* QUOTED PASSAGE *

These groups are strategic in their focus on influencing U.S. foreign policy through the use of primarily terrorist tactics. While the U.S. may be new to such global terrorism, other countries such as Great Britain, Germany, France and Italy are not, and their experiences could pave the way for reliable risk assessment models for this country.
"Transferring the experience of other countries would aid in the creation of good risk models in this country," Brooks said. "These models would help us develop practices that could protect against terrorism. At the same time, the models could aid insurance companies with decisions about how to design coverage that would provide companies with contingent capital for operations vital to the economy on the one hand, and controls their exposure on the other."
Brooks said that up to now, risk modeling in the United States has been focused on military targets and those related to national security, with relatively little attention paid to publicly accessible buildings or so-called soft targets. That would include targets that have national significance, are tied to national identity, and create an impact that is felt across the country - such as the World Trade Center. According to the RAND study, al-Qaeda is still pursuing soft targets that carry enormous economic consequences.
While the government may be out of the insurance business if TRIA is allowed to expire in December, Brooks said there are still things the government can do to make insurance companies more willing to offer meaningful terrorism insurance. One area of focus is the development of guidelines that would aid in allocating federal funds in general, and Homeland Security funds in particular, in a way that maximizes the risk-reduction benefit achieved by those funds.
This entails consideration of two complex issues: identifying where the risks are greatest and identifying the risk-mitigation activities that are most effective in addressing those risks. Currently, such monies are primarily allocated along traditional guidelines such as population. The emphasis, Brooks said, should be on risk-based prioritization. In other words, if al-Qaeda is looking to attack a target with maximum impact, those targets are found in major cities like New York, Washington, D.C., or Los Angeles. Therefore, those cities should receive more Homeland Security money than smaller communities that don't house the "attractive" targets.
"Risk based prioritization of resource allocation is a key focus in this," he said. "Is there a reasonable, auditable, rational way of allocating resources to address this kind of risk that is based on a risk-based allocation scheme? Insurance companies would obviously care about that."
How those major cities use their funds also plays a role in how insurance companies would view their risks. Recently, New York City's Metropolitan Transportation Administration awarded at $212 million contract to Lockheed-Martin to provide state-of-the art security on the city's subway system. Brooks said insurance companies would look favorably on the city investing money in an effective manner to protect a high-risk location with national and international economic importance.
Along with assessing the risks of a terrorist attack, insurance companies also must be able to quantify the impact of such an event, said Stephan Dieckmann, a finance professor at the W. P. Carey School of Business.

* GIVEN MATERIAL *
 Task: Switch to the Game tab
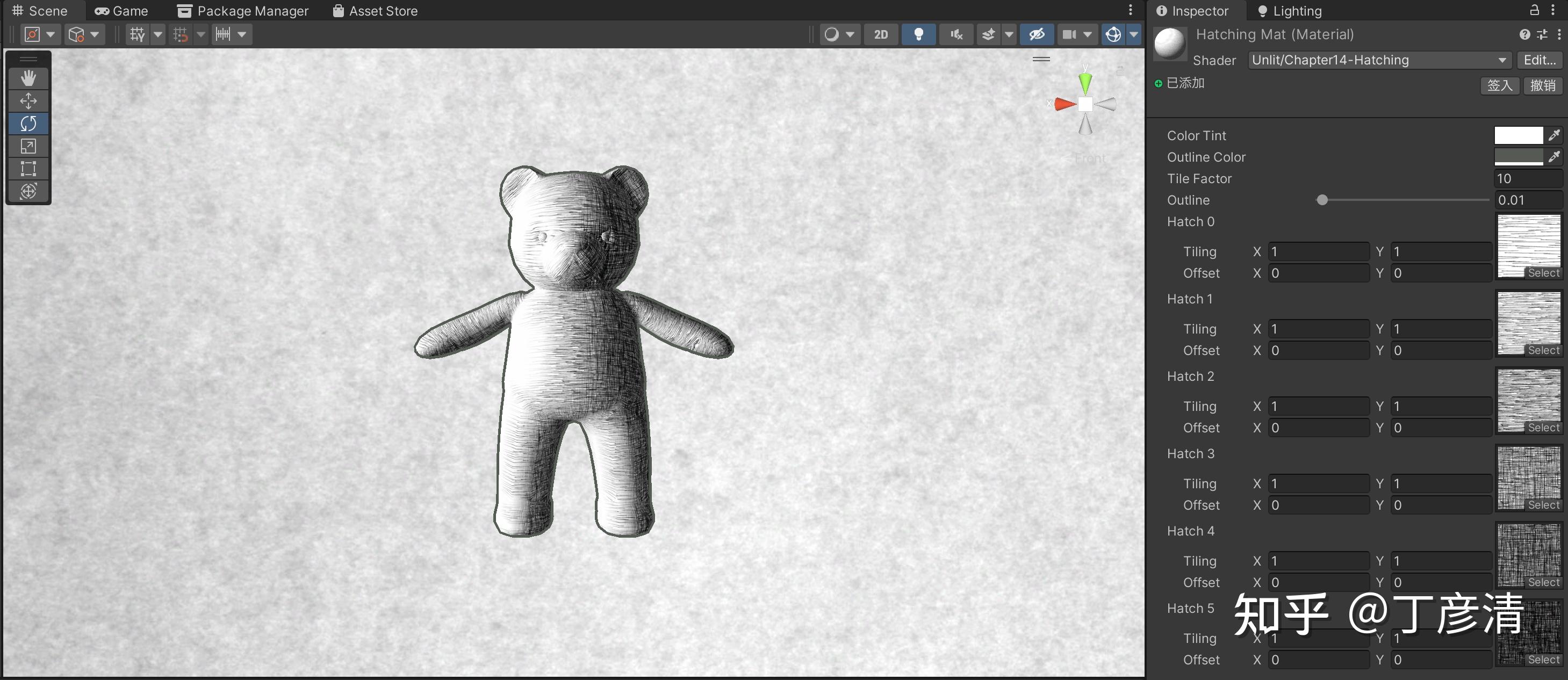pyautogui.click(x=122, y=10)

* EXERCISE DETAILS *
In the passage on terrorism risk and insurance, which countries are named as not being new to global terrorism? The listing is separate material from the passage on terrorism risk and insurance.

* EXERCISE ANSWER *
Great Britain, Germany, France and Italy.